In 2022 when the market turned, large acquirers pulled up their drawbridges. M&A deals slowed to a trickle. Salesforce CEO Marc Benioff even disbanded the company’s M&A committee last year.
But judging by Salesforce’s $1.9 billion cash purchase of Own earlier this month, even reluctant acquirers are now being tempted by today’s discounts.
For Own’s later investors, Alkeon Capital Management and B Capital Group, it was far from an ideal outcome. The sale came at a 40% discount from their $3.35 billion Series E valuation in August 2021.
Such a discount is par for the course for companies in this market.
"[It was] very unsurprising,” said Andrew Luh, chair of law firm Gunderson Dettmer‘s M&A practice. “Eighty percent or more of the first [letters of intent] that I see lobbed in to the clients I’m supporting at an exit are at a discount to the last round.”
No position to negotiate
The founders of struggling startups who get offered a deal from a corporate buyer are typically not in a great position to negotiate. Buyers often threaten to walk away if they hear that the founder is shopping around a term sheet.
“Sometimes it’s an empty threat, but it tends to have a chilling effect on a real auction getting going,” Luh said.
And for founders facing rapidly depleting cash reserves, spooking a buyer is often riskier than it’s worth.
Few companies raise more than two years’ worth of cash runway, so for those that raised back in 2021 and 2022, it’s crunch time.
“Now they’re either looking for an exit or going belly-up,” said Andre Thiollier, a partner at law firm Foley & Lardner.
Saving face
Many VCs are pressuring some of their low-performing companies to consider a sale, so that the fund can return at least a portion of capital back to their LPs.
“If a company isn’t working and feels like it’s going to zero, getting 50 cents on the dollar is actually a great outcome,” said Andy McLoughlin, managing partner at VC firm Uncork Capital.
Increasingly, these discount M&A deals are disclosed without revealing the price tag, saving face for founders and their backers. Public companies in the US need only disclose the price of an acquisition if it is considered ‘material’ to shareholders.
“There are more deals being done that don’t rise to the level of materiality requiring disclosure,” according to Christina Pearson, global head of corporate and securities technology at law firm Pillsbury.
For the deals that have reached the threshold of requiring disclosure, valuation step-ups have slowed. The median valuation step-up at exit for US unicorns, companies worth more than $1 billion, went from 1.46x in 2021 to just 0.56x in 2024, according to PitchBook data.
Of course, the opposite is true for AI acquisitions.
An AI escape hatch
AI companies have been raising capital at such a rapid clip over the last year that many haven’t even bothered to hire investment banks, even for multibillion-dollar deals, according to a senior investment banker on Evercore‘s tech team.
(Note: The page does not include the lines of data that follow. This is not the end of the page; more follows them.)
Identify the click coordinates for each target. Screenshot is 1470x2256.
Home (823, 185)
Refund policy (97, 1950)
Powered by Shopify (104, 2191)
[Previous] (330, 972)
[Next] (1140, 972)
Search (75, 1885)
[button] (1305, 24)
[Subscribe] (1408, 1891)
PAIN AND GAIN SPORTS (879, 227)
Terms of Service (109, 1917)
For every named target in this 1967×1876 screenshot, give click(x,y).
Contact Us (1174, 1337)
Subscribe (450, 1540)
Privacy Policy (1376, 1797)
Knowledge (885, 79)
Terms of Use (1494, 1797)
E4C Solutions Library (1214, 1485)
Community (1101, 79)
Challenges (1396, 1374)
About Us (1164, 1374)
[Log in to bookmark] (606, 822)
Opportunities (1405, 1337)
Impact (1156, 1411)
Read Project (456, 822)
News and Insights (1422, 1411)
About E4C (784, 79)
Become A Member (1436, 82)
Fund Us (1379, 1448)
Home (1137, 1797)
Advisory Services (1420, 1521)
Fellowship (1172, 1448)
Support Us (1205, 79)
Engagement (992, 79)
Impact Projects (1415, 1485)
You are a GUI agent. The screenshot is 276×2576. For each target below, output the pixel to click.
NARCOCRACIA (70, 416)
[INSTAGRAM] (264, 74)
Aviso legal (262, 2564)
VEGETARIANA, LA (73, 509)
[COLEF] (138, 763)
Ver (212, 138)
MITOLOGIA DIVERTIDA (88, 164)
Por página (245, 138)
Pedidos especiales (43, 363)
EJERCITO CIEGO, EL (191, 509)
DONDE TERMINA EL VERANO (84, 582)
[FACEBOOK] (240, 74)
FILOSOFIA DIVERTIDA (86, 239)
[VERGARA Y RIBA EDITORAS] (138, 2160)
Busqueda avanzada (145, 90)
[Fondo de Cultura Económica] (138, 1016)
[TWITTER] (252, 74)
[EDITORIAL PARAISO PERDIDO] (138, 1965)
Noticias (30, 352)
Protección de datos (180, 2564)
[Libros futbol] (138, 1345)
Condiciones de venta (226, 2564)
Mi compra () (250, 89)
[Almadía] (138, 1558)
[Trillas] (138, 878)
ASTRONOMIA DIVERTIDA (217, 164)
“A lot of AI capital raises are being done without outside advisors,” said Stuart Francis, senior managing director for Evercore’s technology group. “We don’t see a lot of AI companies calling into investment bankers asking us to go out and raise some money. But I think that’s going to change.”
Still, as competition for AI companies balloons, some founders are eyeing the escape hatch through an ‘acquihire'-style maneuver. Most recently, a flurry of staffers at AI robotics startup Covariant, including its founding team of OpenAI veterans, were snapped up by Amazon. Amazon also recently hired several key executives from Adept to build out its AGI team, and earlier this year, Microsoft hired a large chunk of Inflection AI staffers.
These deals are especially lucrative for employees: Luh has seen buyers set aside pots of cash intended to attract and retain high-flying machine-learning talent.
“For a senior employee, the prospect of millions of dollars a year of guaranteed value—just as long as you stay at your desk and are contributing—can be fairly attractive,” Luh said.
As the playing field gets increasingly competitive, growth startups outside of AI that are taking discounts signal an early warning to AI employees of what could be coming down the pike if the AI boom doesn’t last—and why an early exit might not be so bad.